So, what does Pete's alien theory have to do with artificial intelligence?
There are numerous companies competing in the ai marketing arms race. Meta's Mark Zuckerberg has been telling us his ai will soon do it all. "Over the long-term, advertisers will basically just be able to tell us a business objective and a budget and we're going to go do the rest for them."
Soon, you'll just need to give ai a picture of your product and your money, and they'll advertise it. Sounds great, right?
Before you blast that budget down a wormhole, consider the following.
Platforms like Facebook and Google will be gracious enough to tell you how the ads they created with their proprietary ai performed on their proprietary platforms and will likely report back that you need to spend more money for increased effectiveness on their proprietary system.

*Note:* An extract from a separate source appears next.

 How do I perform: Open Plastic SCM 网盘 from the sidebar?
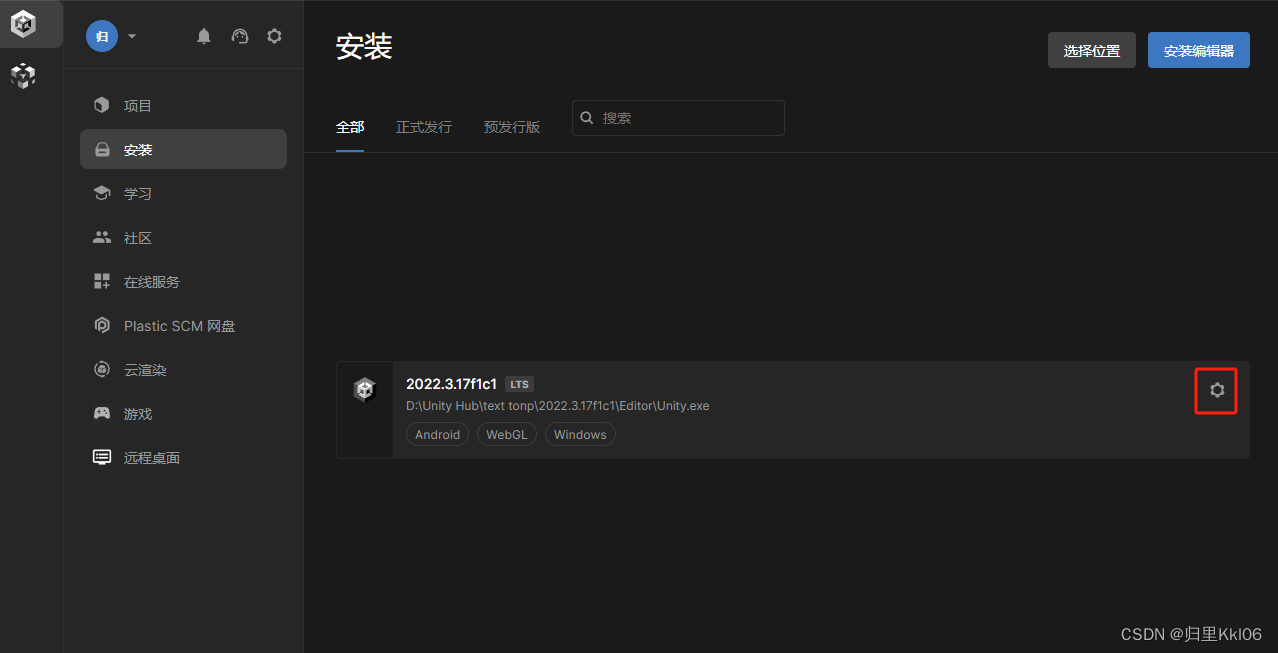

They're offering this service to your competitors as well.
We're rapidly approaching an era in which EVERYONE is planning media, copywriting and producing videos with ai. Every brand will be roided out! Every campaign will be optimized to the teeth, delivering the best audiences at maximum efficiency until your competitor spends more. When all marketing becomes reliant on bots, will we be awash in a sea of sameness? How will you stand out to customers without simply increasing your spend?
That's when Pete's time-traveling-UFO theory becomes apt. You'll need some humanity to inject some differentiation into your marketing stream. Since our minds' programming is less rigid than ai, we add a little chaos to the mix. Which helps the brands we build stand out and connect with people.
It's important to remember that ai was built by humans (GASP!) Which means it's bound to have errors and blind spots. It's not infallible.
Now, this isn't a rallying cry to rise up against the machines....yet. ai has proven to be a useful tool already but remember that it works for you not vice versa. Humans have been the marketing experts far longer than ai. We must remain vigilant and be leery of its suggestions. Punch holes in its solutions. Use that big, meaty brain!
At the Cannes festival, Tor Myhren, vice president of marketing communications at Apple, said, "The good news is ai is not going to kill advertising. The bad news is ai is not going to save advertising. We've got to save ourselves by believing in what's always made this industry special: human creativity."
There's still room for humans in marketing. For how long, time(travel) will tell.